Verstehst du ihre Fans, die dich dafür kritisieren, dass du ihr die Freundschaft in aller Öffentlichkeit gekündigt hast…

Nina Queer: Das verstehe ich sehr gut und ich kann damit leben. Es ist leicht jemanden zu kritisieren und im Internet zu beschimpfen. Diese Leute kennen weder mich noch Désirée Nick wirklich. Sie waren nicht dabei und haben keine Ahnung, wie schwer sie es mir manchmal gemacht hat. Was die Öffentlichkeit betrifft: Unsere ganze Beziehung fand im Rampenlicht statt. Da hat sich doch auch niemand aufgeregt.

Warum soll eine öffentliche Freundschaft
kein öffentliches Ende nehmen?

Ich bin ein Mensch, der immer alles offen benennt. Die Wahrheit tut vielen Menschen weh aber für mich ist sie der einzige Weg.

Nina Queer: Nachruf auf Désirée Nick

Foto: Privat

Désirée behauptet auf ihrer Facebook-Seite, die ganze Story mit eurem Zoff wäre nur „fake“ und von dir „inszeniert“. Was sagst du zu diesen Vorwürfen?

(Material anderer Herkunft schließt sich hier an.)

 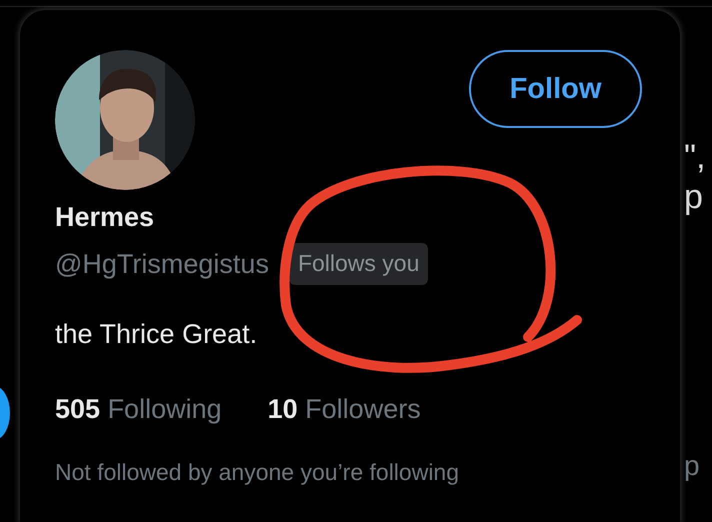 I want to click on bio-text: the Thrice Great., so click(x=156, y=334).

Nina Queer: Désirée hat eine SMS von mir veröffentlicht, die völlig aus dem Zusammenhang gerissen war und eine Antwort auf ihre vorherige Sprachnachricht darstellte, die sie natürlich nicht veröffentlichte. Abgesehen davon, dass es rein eine Verletzung des Briefgeheimnisses darstellt und somit eine Straftat ist, hat sie damit gekonnt ihre und meine Fans belogen, um mich in einem schlechten Licht darzustellen. Aber auch damit gehe ich entspannt um. Wir leben nun mal in Zeiten, in denen man im Internet alles behaupten kann und es Leute gibt, die jeden Mist glauben. Dazu kommt, dass Frau Nick eine Meisterin ihres Fachs ist und wenn sie eines gut kann, dann ist es Menschen zu manipulieren. Ich weiß wovon ich spreche, ich war 18 Jahre lang ihr Opfer. Es handelt sich bei dem ganzen Scharmützel also nicht um „fake“ oder Eigen-PR. Ich meine es wirklich ernst.

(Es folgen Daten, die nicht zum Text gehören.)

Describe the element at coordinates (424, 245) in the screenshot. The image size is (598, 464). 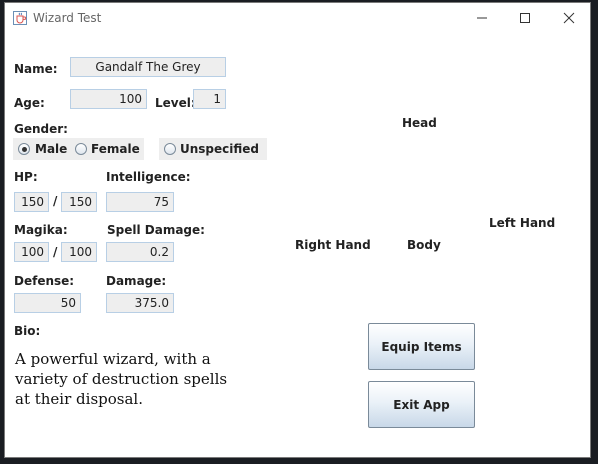
I see `equip-body-label: Body` at that location.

Gibt es denn keinerlei Hoffnung auf eine Versöhnung?

Nina Queer: Jetzt nicht mehr. Erst dachte ich, ich könnte sie irgendwie verändern oder wenigstens zum Umdenken animieren. Nachdem ich ihr meine Freundschaft gekündigt hatte, setzte sie sämtliche bösartige Energien frei. Unterstellte mir die schlimmsten Dinge und schickte Nachrichten an meine besten Freunde, um mich schlecht zu machen und alle unter Druck zu setzen. Menschen ist Sippenhaft zu nehmen ist das Allerletzte. Das ist Mobbing wie es im Buche steht. Würden die Menschen diese schlimmen Nachrichten und Drohungen an mich und andere Personen lesen und hören, sie würden Frau Nick mit Heugabeln und brennenden Fackeln aus diesem Land jagen.

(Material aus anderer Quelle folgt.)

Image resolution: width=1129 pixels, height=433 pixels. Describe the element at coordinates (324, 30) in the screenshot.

Ich wünsche ihr ein langes Leben und viel Gesundheit und will nicht weiter von ihr belästigt zu werden. Jedoch beschleicht mich das Gefühl, dass sie wie ein schrecklicher Genitalherpes ist und man sie so schnell nicht los wird. Für mich ist der Fall gelaufen und dies mein letztes Interview zu diesem Thema.